## [Objetivos]
**1)** Enumera todas las palabras de parentesco familiar que aparecen en el texto sobre Elio Berhanyer.
**2)** Completa la parte siguiente del texto sobre Elio Berhanyer a partir de su última oración.

## [Fragmento mostrado]
Ayer, en uno de esos alargues del telediario del almuerzo, un programa sobre el modista Elio Berhanyer, fallecido el año pasado con noventa años, nos muestra un profundo acceso de melancolía de un hombre en sus plenos cabales, aunque ya bien entrado en su invierno. Con la voz entrecortada, de forma sincera y abatida, confiesa cuánto extraña a su padre, al que perdió a los siete años: "Es el gran amor de mi vida". Me conmueve cómo aquella pérdida de la que, por edad, no puede haber generado más que un par de recuerdos remodelados por la ausencia macerada en el tiempo, creó una herida que nunca cicatrizó, a pesar de haber tenido dos hijos. La nostalgia, que tan mala prensa tiene en la gente que adora la superficialidad como forma de rodar cual barril por la vida, puede ser puntual, y no crónica: nada crónico es aconsejable. Es pariente de la melancolía, y permitirse un rato con esas dos primas puede resultar reconfortante y reparador del alma. Una forma de conectarnos a la inmortalidad, de desafiar al pasado.

Algunas filas:
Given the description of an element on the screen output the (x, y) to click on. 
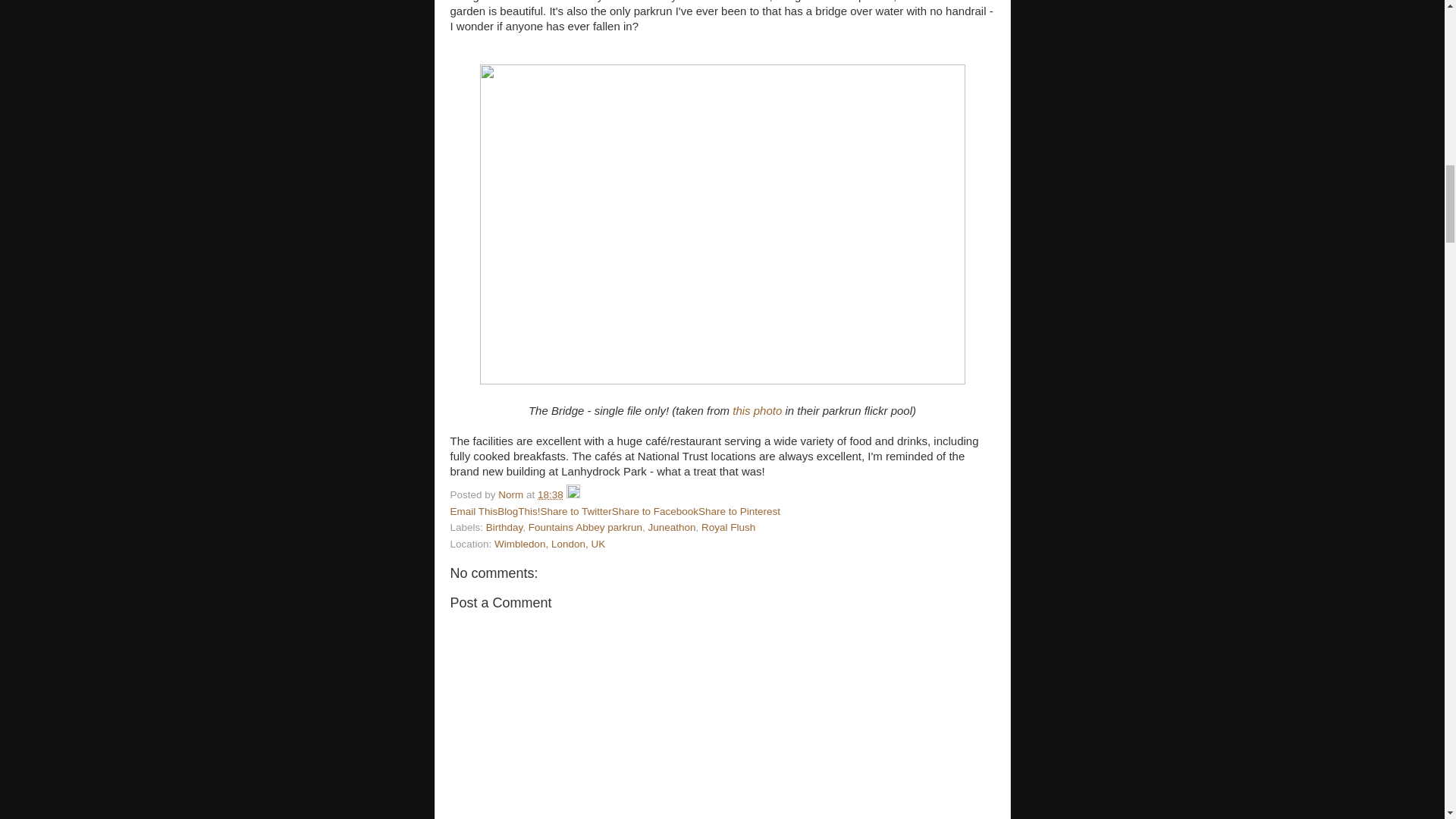
Email This (473, 511)
Share to Facebook (654, 511)
this photo (756, 410)
Royal Flush (728, 527)
Share to Twitter (575, 511)
Wimbledon, London, UK (550, 543)
Edit Post (572, 494)
permanent link (550, 494)
Birthday (504, 527)
Share to Twitter (575, 511)
author profile (511, 494)
BlogThis! (518, 511)
Juneathon (671, 527)
Share to Pinterest (739, 511)
18:38 (550, 494)
Given the description of an element on the screen output the (x, y) to click on. 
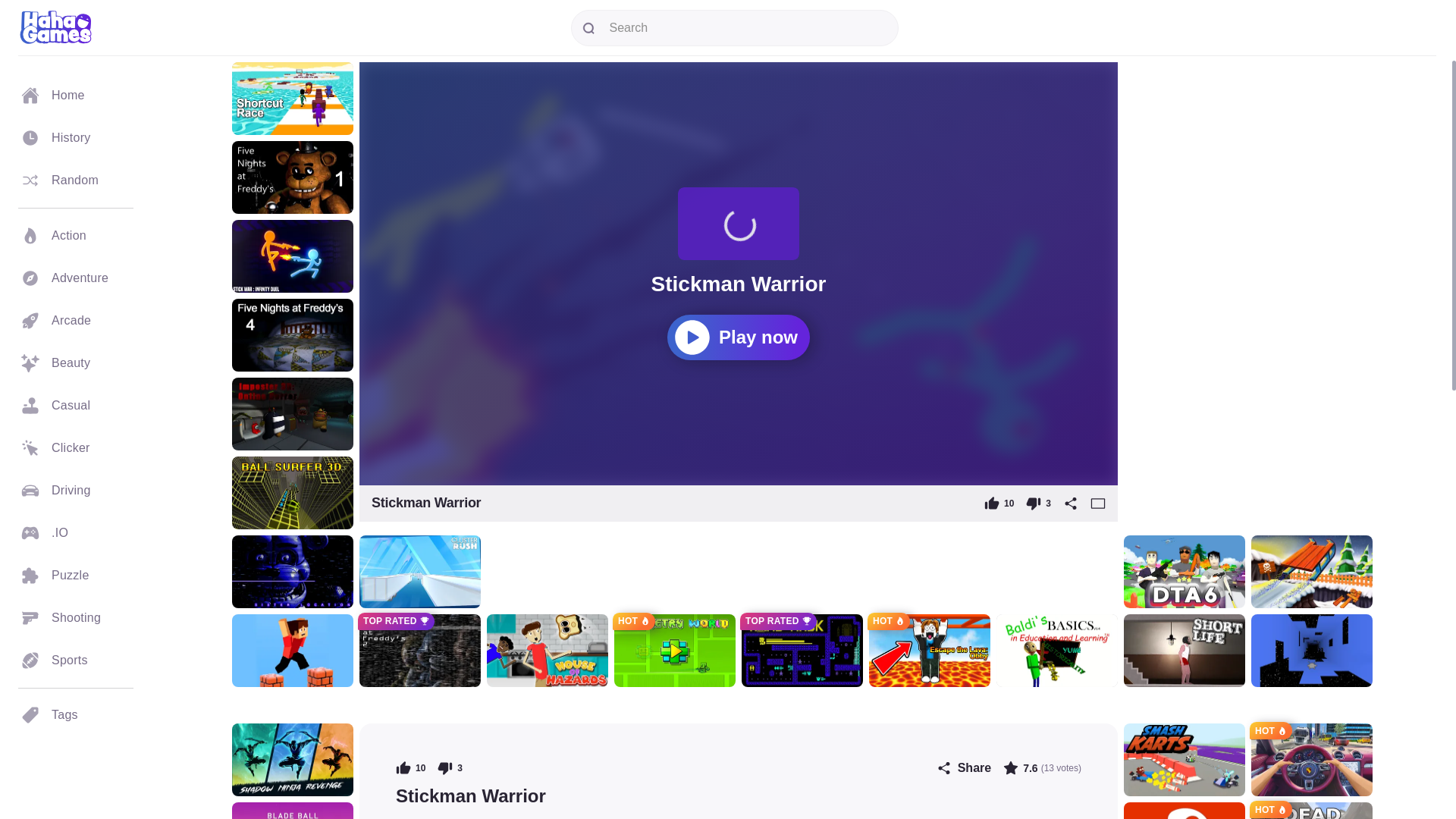
Clicker (75, 446)
3 (1038, 503)
Beauty (75, 362)
Play now (737, 337)
Puzzle (75, 574)
Driving (75, 489)
.IO (75, 532)
Adventure (75, 277)
History (75, 137)
Shooting (75, 617)
10 (998, 503)
Tags (75, 714)
Casual (75, 404)
Action (75, 234)
Random (75, 179)
Given the description of an element on the screen output the (x, y) to click on. 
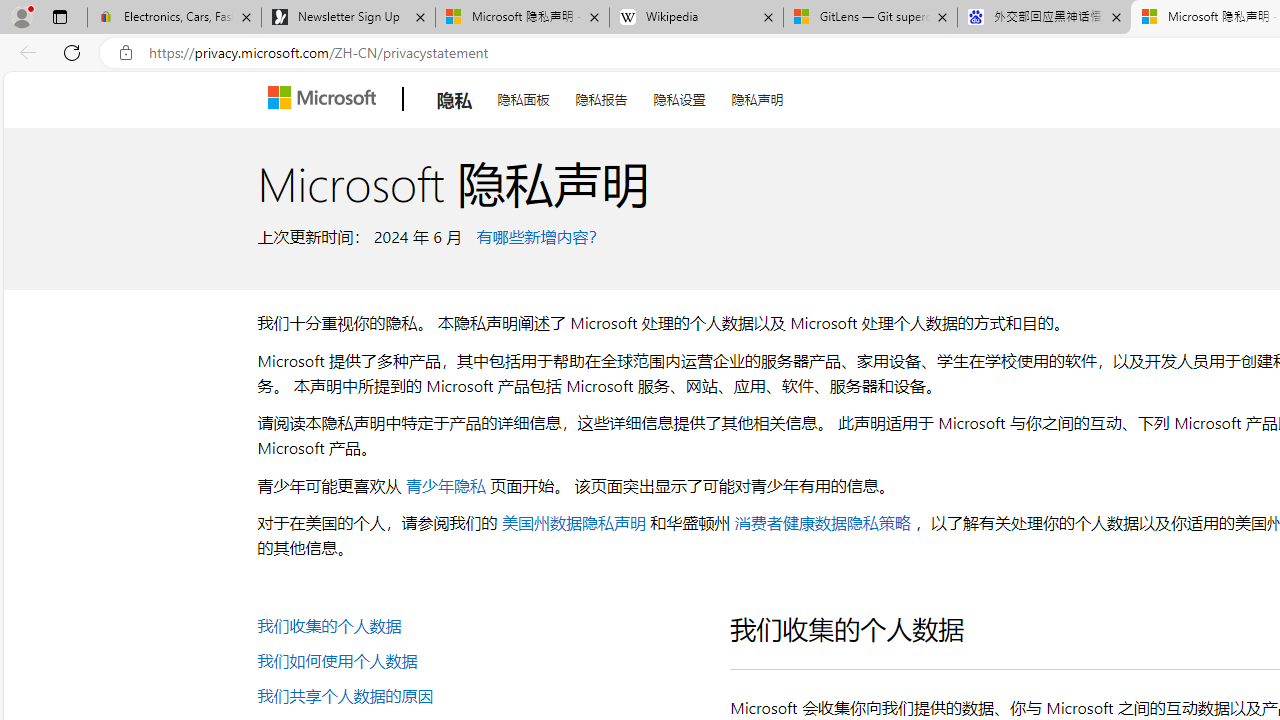
Microsoft (326, 99)
Given the description of an element on the screen output the (x, y) to click on. 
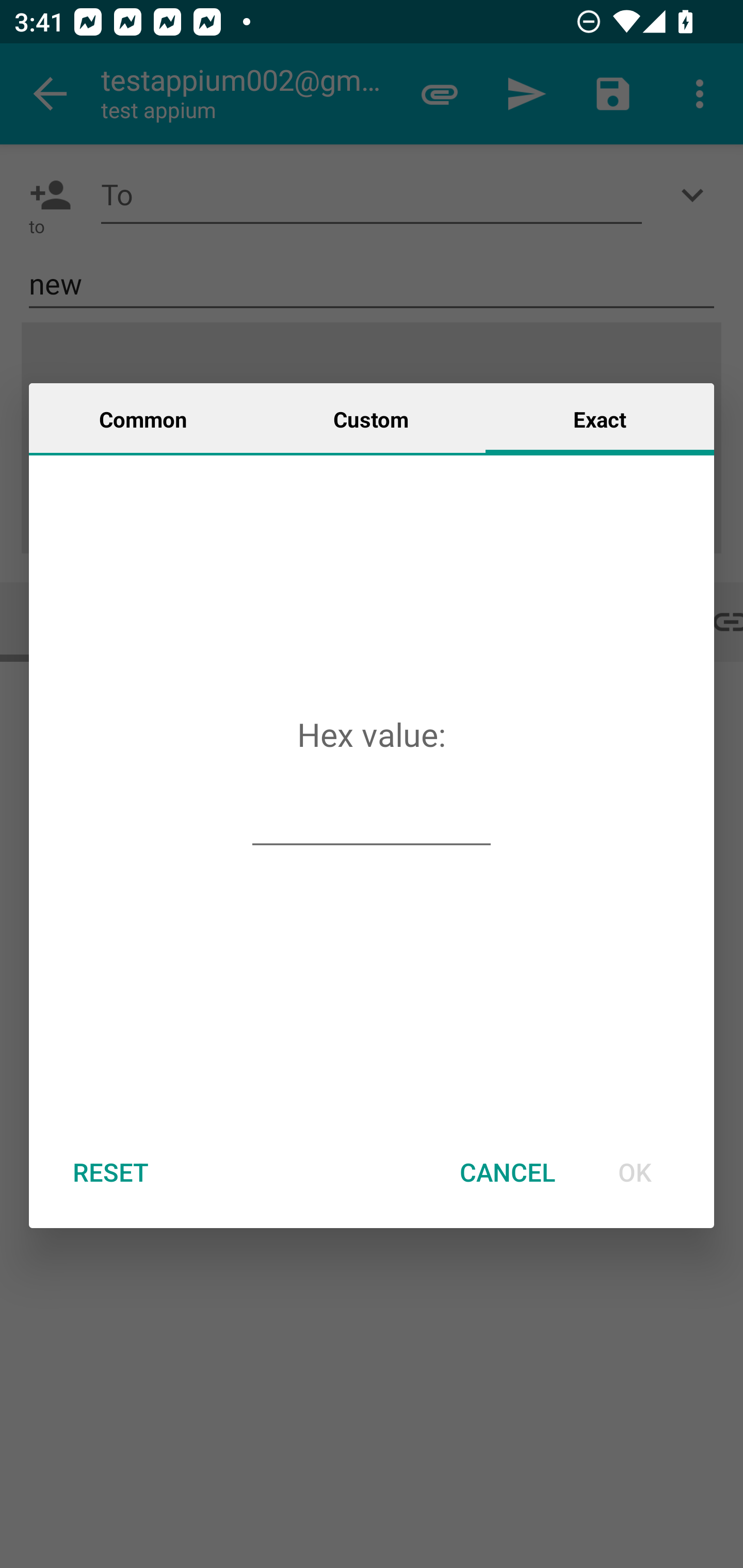
Common (142, 418)
Custom (371, 418)
Exact (599, 418)
RESET (110, 1171)
CANCEL (507, 1171)
OK (634, 1171)
Given the description of an element on the screen output the (x, y) to click on. 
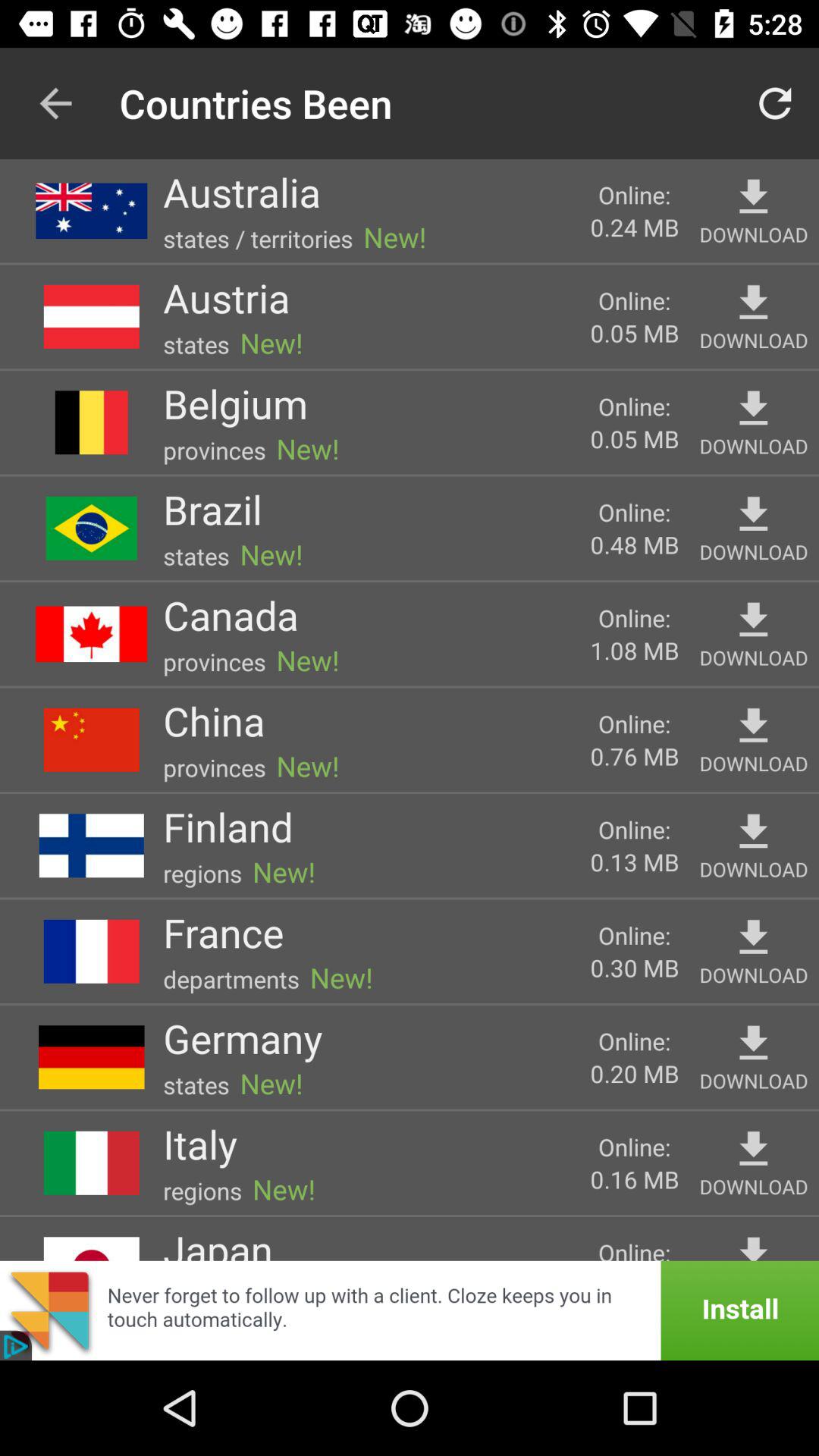
turn off the icon above the new! (235, 403)
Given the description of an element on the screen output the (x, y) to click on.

## [Respuestas esperadas]
**1)** padre, hijos, pariente, primas

**2)**
Hay una melancolía no tan de Jorge Manrique, que cantó hace cinco siglos su pena huérfana en una coplas rotundas, y que nos hace añorar el Apiretal y el Dalsy cuando los hijos crecen, o que nos lleva a admirar y echar de menos a Santiago Carrillo o Julio Anguita, al siempre deslenguado -e inmensamente preciso- Alfonso Guerra; a Fraga, y especialmente a Rajoy (desenfunden los sectarios, pitas, pitas). El tiempo es un bálsamo indulgente que disipa el dolor, aunque el dolor del abandonado Elio no hizo sino ser más profundo con la cercanía de su propio adiós. Es curioso cómo quienes hicimos el servicio militar obligatorio, en general, no conservemos sino buenos recuerdos de ese periodo de formación en la importancia de lo común y lo escaso, de la autoridad -sí- y de la camaradería. Y sin duda uno hubiera querido que pasara de sí aquel cáliz cada día de su mili.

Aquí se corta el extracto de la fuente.